Material —
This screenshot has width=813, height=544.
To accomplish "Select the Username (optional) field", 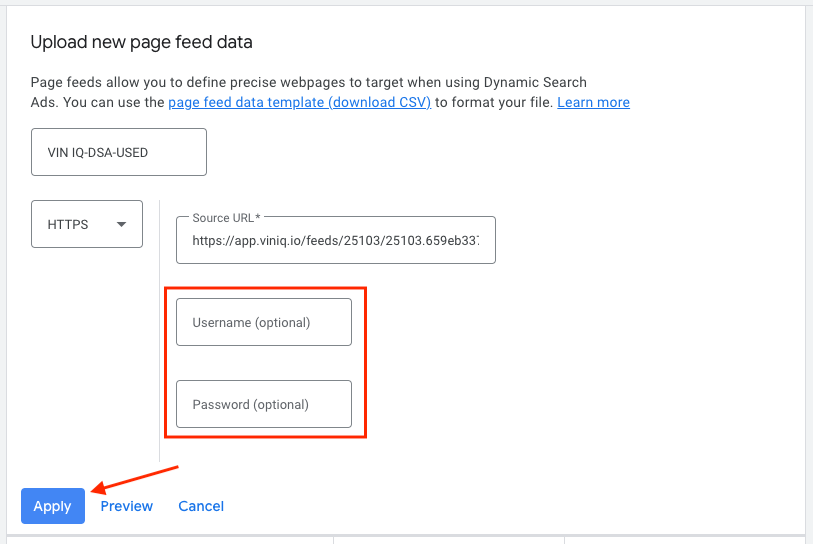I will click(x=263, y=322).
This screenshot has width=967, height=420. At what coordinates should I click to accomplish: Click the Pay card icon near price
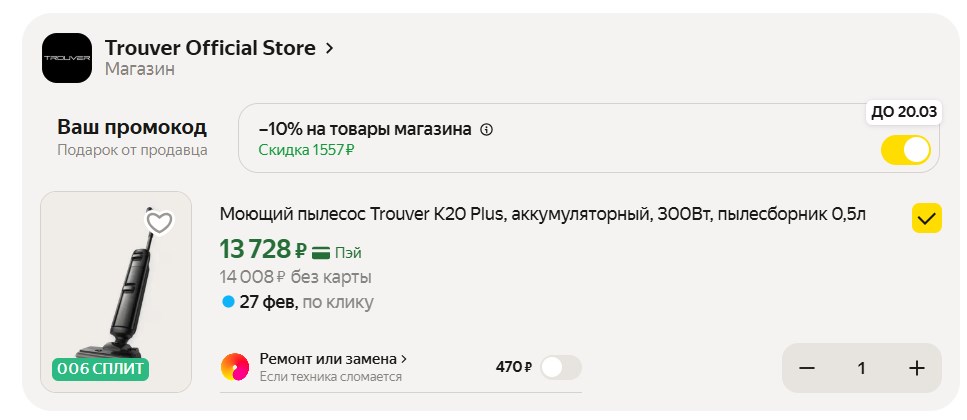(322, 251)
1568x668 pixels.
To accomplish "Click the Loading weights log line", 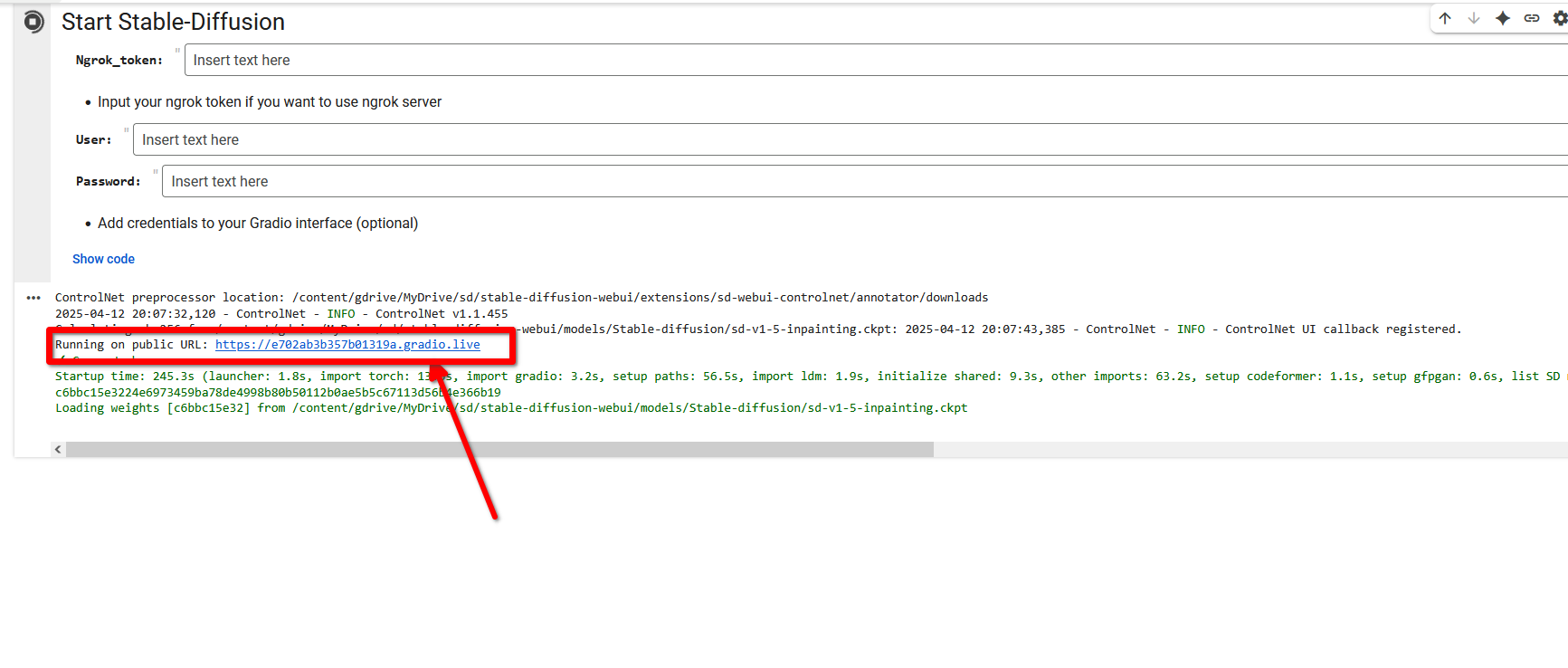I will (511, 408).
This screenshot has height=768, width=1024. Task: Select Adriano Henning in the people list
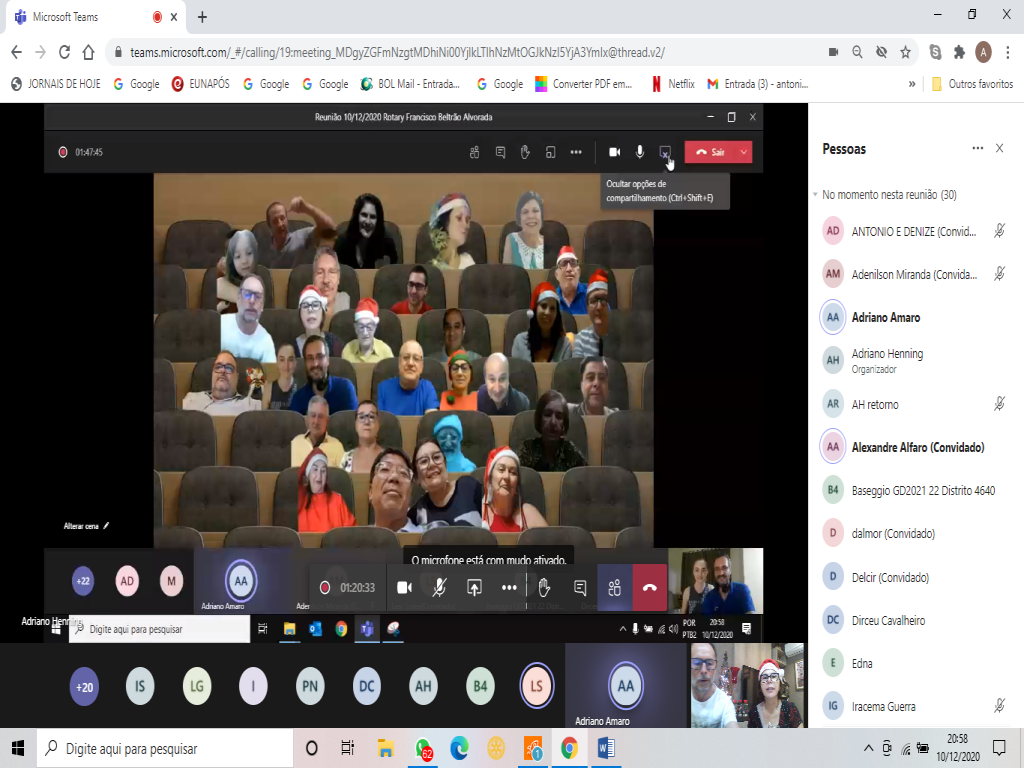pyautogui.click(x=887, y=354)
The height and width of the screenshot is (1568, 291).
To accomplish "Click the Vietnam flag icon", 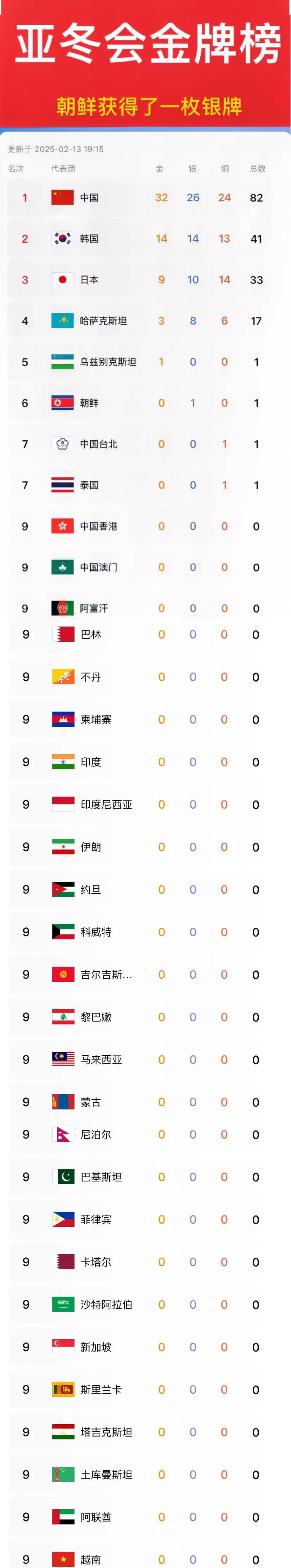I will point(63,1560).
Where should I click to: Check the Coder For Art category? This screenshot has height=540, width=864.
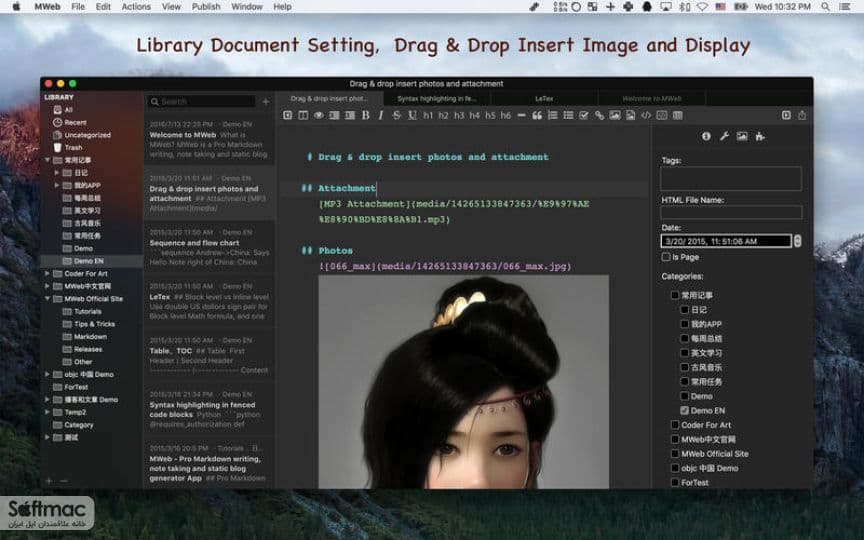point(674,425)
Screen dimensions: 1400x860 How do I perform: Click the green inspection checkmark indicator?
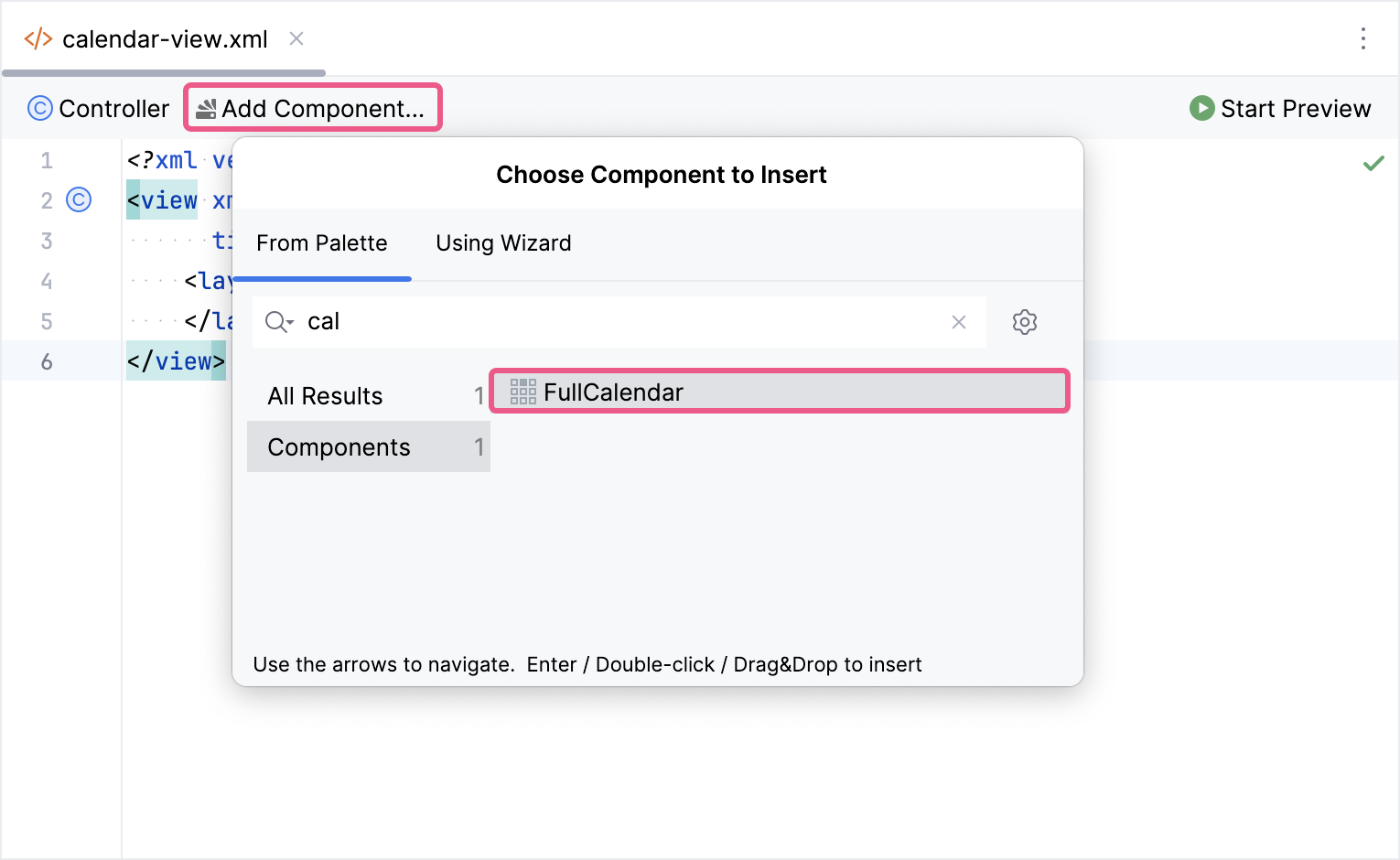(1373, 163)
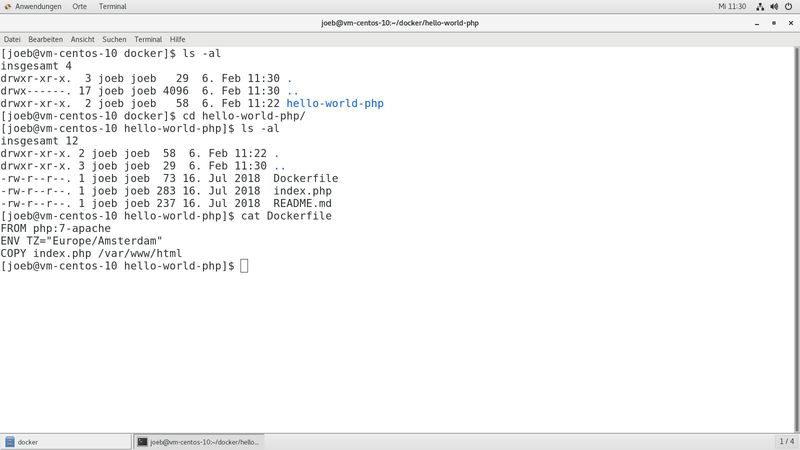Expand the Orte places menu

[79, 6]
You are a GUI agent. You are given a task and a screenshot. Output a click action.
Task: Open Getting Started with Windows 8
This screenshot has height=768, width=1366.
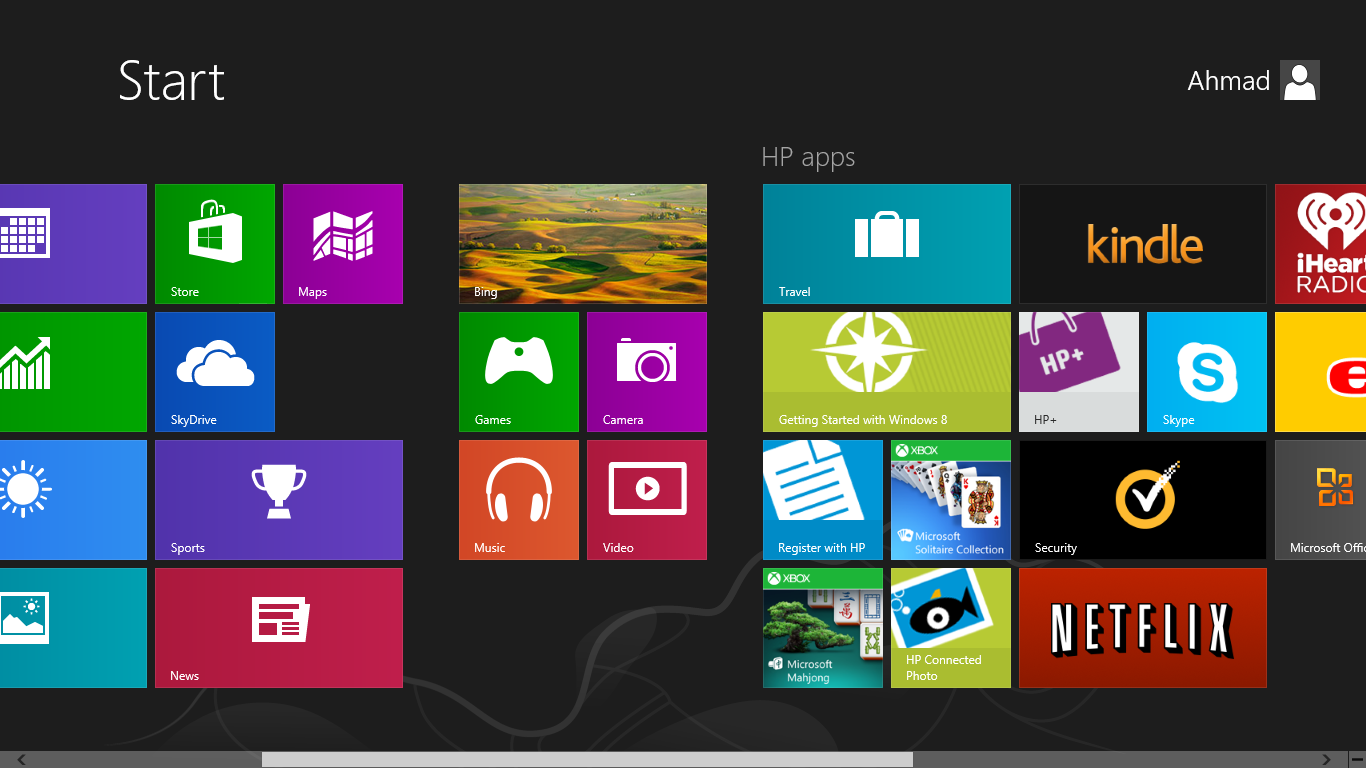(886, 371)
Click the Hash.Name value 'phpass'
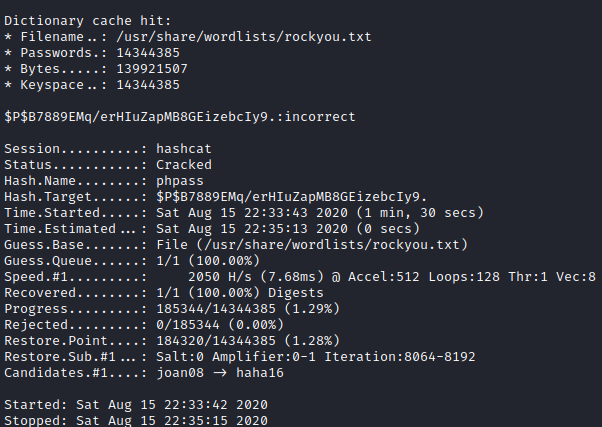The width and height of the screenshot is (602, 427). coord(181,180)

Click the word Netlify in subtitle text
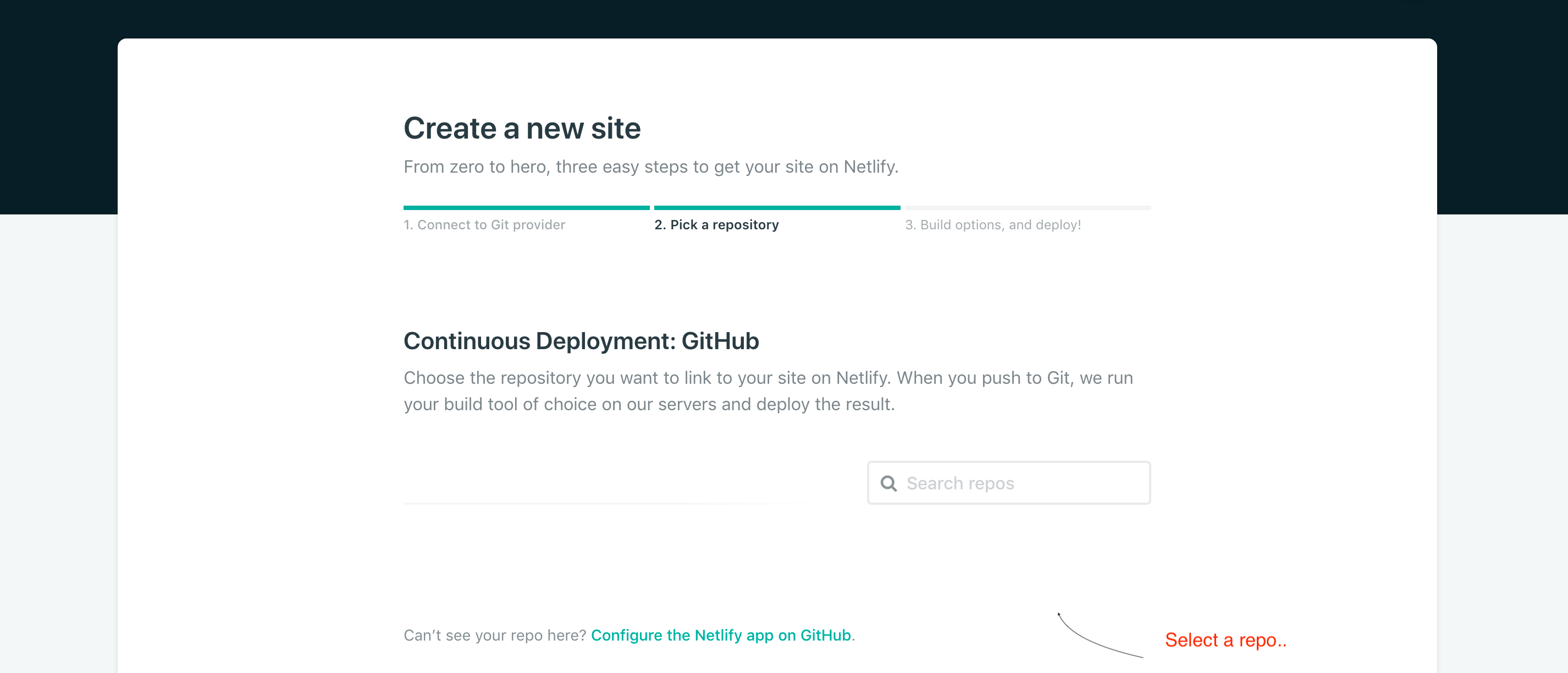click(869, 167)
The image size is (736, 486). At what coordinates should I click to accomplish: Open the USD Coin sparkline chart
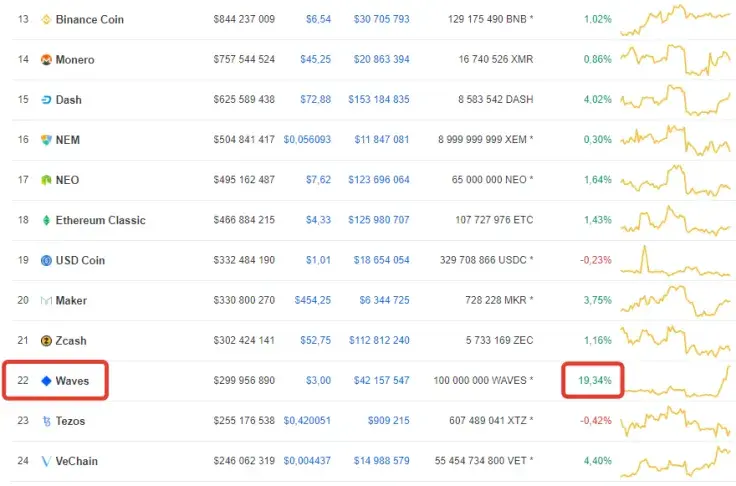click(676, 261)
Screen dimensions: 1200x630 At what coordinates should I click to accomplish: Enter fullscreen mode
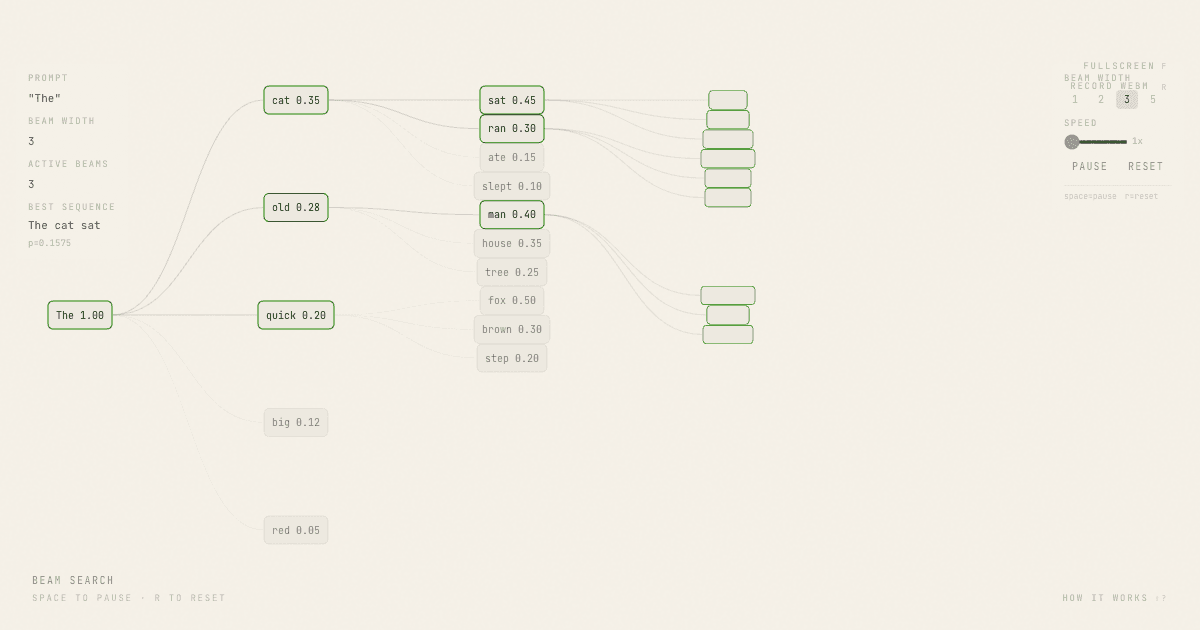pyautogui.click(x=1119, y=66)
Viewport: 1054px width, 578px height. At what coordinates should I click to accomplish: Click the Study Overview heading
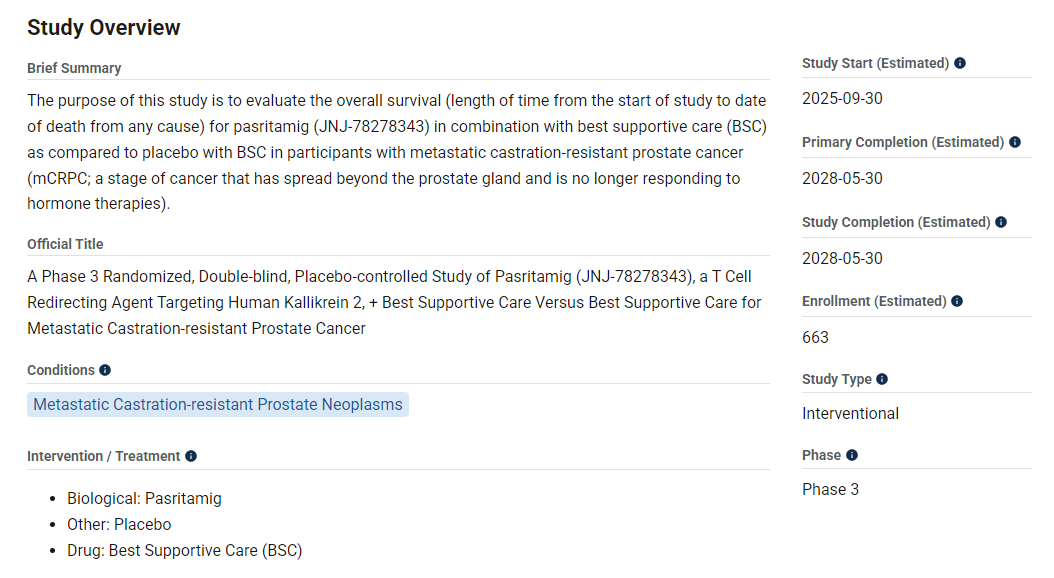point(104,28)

To do — Please output the records again word for word, beginning at the line that contains "The image size" and stopping after the final line of the records. Leave out the pictures.

Solution to the problem —
The image size is (736, 486). At what coordinates should I click to accomplish: Open the USD Coin sparkline chart
click(676, 261)
Screen dimensions: 1200x630 At what coordinates should I click to accomplish: Enter fullscreen mode
pyautogui.click(x=1119, y=66)
Viewport: 1054px width, 578px height. At what coordinates should I click to accomplish: Click the Study Overview heading
point(104,28)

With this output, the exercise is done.